Dans les provinces de Cotabato (nord et sud), les lumads sont menacés par les combats entre la guérilla du PCP, les forces gouvernementales, les groupes paramilitaires des grandes entreprises. Un membre de Conseil IPVoice (La Voix des peuples indigènes [14].) a été tué en Arakan. IPVoice a organisé un rituel auquel ont participé 21 tribus montagnardes et veulent engager, début février, un dialogue avec l’armée et le PCP-NDF-NPA.
On peut espérer que certaines zones au moins soient protégées des multiples conflits armés qui contribuent à alimenter la crise humanitaire (déplacements forcés de population, destruction de leurs biens et leurs ressources…), mais le sort des familles qui ont fui les combats dans la cité musulmane de Marawi montre que les stigmates de la guerre ne disparaissent pas naturellement. La bataille de Marawi a duré 5 mois (mai-octobre 2017), mais la plupart d’entre elles n’ont pas encore pu retourner vivre à Marawi - et elles subissent maintenant les contrecoups du typhon Temblin/Vinta.

Données extraites d’une collection:

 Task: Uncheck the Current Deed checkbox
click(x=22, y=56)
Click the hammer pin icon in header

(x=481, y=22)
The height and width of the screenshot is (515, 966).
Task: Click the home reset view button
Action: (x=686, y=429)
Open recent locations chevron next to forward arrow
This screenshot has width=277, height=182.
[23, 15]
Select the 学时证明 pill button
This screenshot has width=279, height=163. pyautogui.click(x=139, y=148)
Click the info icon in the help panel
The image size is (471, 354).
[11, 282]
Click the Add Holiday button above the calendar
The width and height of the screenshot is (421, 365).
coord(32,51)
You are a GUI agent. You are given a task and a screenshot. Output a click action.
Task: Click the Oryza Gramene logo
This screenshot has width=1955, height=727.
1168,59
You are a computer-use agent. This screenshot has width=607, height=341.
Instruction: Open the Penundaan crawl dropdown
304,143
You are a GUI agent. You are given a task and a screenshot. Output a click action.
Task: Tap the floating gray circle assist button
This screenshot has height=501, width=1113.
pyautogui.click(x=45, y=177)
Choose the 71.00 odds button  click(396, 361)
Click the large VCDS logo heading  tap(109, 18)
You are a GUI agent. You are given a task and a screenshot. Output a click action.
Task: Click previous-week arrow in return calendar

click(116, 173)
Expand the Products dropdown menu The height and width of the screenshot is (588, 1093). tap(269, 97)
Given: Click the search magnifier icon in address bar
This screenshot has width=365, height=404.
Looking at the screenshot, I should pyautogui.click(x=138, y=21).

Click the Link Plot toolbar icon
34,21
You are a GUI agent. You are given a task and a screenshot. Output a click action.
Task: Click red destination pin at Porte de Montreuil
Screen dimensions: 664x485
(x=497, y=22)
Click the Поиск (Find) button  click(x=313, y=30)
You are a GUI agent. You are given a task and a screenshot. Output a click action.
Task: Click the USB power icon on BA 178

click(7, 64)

EXERCICES PROPOSÉS =>
1. D’après le texte à étudier, combien de temps la bataille de Marawi a-t-elle duré ?
2. Indiquez, s’il vous plaît, si chacune des affirmations suivantes concorde avec le texte à étudier, en citant les mots qui tranchent. (a) Vingt et une tribus montagnardes ont pris part au rituel organisé par IPVoice. (b) La plupart des familles qui ont fui Marawi y vivent de nouveau. (c) IPVoice compte ouvrir un dialogue avec l’armée début mars.

PROBLÈMES RÉSOLUS =>
1. Cinq mois, de mai à octobre 2017.

2.
(a) Oui : « IPVoice a organisé un rituel auquel ont participé 21 tribus montagnardes ».
(b) Non : « la plupart d’entre elles n’ont pas encore pu retourner vivre à Marawi ».
(c) Non : « veulent engager, début février, un dialogue avec l’armée et le PCP-NDF-NPA ».